Xavier Lust : « Le marché américain s’est considérablement rétracté avec la présidence Trump. » ©D.R.
Et d’insister sur une distinction qui lui paraît importante entre, d’une part, une création concurrentielle pour une diffusion maximale et, de l’autre, une liberté absolue dans laquelle priment la qualité, l’ingéniosité et la rareté, puisqu’il s’agit de séries limitées : huit exemplaires maximum !
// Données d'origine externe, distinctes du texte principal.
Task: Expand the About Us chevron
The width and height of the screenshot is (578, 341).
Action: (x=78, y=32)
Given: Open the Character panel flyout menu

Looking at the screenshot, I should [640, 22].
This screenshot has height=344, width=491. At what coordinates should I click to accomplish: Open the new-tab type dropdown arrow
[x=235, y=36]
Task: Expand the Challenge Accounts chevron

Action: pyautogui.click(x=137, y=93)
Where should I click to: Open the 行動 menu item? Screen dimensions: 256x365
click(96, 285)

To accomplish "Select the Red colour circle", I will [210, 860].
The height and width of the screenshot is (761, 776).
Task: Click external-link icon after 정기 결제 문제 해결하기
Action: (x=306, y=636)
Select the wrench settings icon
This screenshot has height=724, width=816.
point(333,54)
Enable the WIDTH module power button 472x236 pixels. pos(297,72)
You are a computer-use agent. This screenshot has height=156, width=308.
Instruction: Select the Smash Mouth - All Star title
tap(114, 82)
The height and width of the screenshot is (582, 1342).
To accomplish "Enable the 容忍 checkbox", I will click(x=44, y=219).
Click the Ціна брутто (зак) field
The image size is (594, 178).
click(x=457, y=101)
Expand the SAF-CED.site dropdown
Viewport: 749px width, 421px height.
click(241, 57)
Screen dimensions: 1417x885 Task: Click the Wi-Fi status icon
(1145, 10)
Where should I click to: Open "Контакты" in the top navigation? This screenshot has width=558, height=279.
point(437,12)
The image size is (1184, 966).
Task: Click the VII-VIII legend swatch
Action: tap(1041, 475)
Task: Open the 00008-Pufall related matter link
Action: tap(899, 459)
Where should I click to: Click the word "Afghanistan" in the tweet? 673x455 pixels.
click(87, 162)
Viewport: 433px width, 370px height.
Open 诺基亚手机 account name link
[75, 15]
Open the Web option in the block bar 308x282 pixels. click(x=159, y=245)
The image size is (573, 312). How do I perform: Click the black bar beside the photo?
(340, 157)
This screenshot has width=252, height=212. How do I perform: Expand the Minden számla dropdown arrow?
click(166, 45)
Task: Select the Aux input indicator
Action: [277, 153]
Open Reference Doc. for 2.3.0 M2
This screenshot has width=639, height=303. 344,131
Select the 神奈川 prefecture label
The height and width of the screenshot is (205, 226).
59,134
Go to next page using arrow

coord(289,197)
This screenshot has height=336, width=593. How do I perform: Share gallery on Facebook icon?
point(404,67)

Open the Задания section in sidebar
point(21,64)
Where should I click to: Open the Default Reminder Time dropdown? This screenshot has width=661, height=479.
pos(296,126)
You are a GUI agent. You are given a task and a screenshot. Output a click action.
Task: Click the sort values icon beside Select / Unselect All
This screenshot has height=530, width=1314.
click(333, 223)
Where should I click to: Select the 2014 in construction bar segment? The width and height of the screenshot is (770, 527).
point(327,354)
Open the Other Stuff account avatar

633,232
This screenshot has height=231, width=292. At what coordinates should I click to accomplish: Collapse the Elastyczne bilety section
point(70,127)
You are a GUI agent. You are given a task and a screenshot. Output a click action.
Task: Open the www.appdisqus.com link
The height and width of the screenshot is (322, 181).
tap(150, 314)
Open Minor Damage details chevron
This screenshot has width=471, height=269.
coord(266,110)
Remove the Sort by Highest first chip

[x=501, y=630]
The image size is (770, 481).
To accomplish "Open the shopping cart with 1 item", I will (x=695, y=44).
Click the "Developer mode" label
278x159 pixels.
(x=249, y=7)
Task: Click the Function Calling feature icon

« De plus, le « collectible design » intéresse plus particulièrement les collectionneurs d’art en quête d’exclusivité. C’est une orientation que je chéris car elle me laisse toute latitude pour créer sans limites, sans sacrifice, au-delà des codes imposés par les normes de production industrielle. »
C’est d’ailleurs dans cet esprit qu’il a développé un corpus de pièces en édition limitée disponibles dans des galeries internationales telles que Carpenters Workshop Gallery, Galerie du Passage à Paris, Nilufar à Milan ou Ralph Pucci aux États-Unis. L’artiste a d’autant plus un faible pour cette dernière que le marché américain lui a été longtemps profitable et que plusieurs personnalités se sont portées acquéreuses de ses œuvres… sans qu’il puisse en divulguer le nom.
« Malheureusement, le marché américain s’est considérablement rétracté avec la présidence Trump », regrette-t-il. Par contre, il a pu donner un bel aperçu de son travail actuel à la foire Volta de Bâle où ont été exposées une trentaine de ses pièces, dont « The Alchemist », un bar à cocktails conçu comme un meuble à secret, « Volupté », un banc dont la ligne droite offre des assises de plus en plus profondes en fonction de l’endroit où l’on se pose, mais aussi des tables et consoles en laiton ou en acier inoxydable.
En 2015, Xavier Lust s’est installé à Ixelles, où il a transformé une ancienne imprimerie de 300 m² en atelier-galerie dans lequel il poursuit aujourd’hui une pratique qui articule design, recherche formelle et projets architecturaux. « C’est un bel immeuble moderniste où j’expose quelques pièces en permanence et où j’invite depuis peu des artistes peintres pour des vernissages, car mes œuvres et la peinture offrent une belle synergie. »
Encore tout récemment, Xavier a ouvert ses portes lors d’un cocktail de printemps, où ses dernières créations étaient présentées aux côtés des œuvres de l’artiste Cécile Defforey : un dialogue entre design et peinture qui illustre bien sa démarche, à la frontière de l’art et du design.
Xavier Lust n’a pas dit son dernier mot pour autant. On le retrouvera du 1er au 30 septembre 2026 à Venise, à la foire Homo Faber, une biennale internationale dédiée à l’excellence des métiers d’art et de l’artisanat contemporain.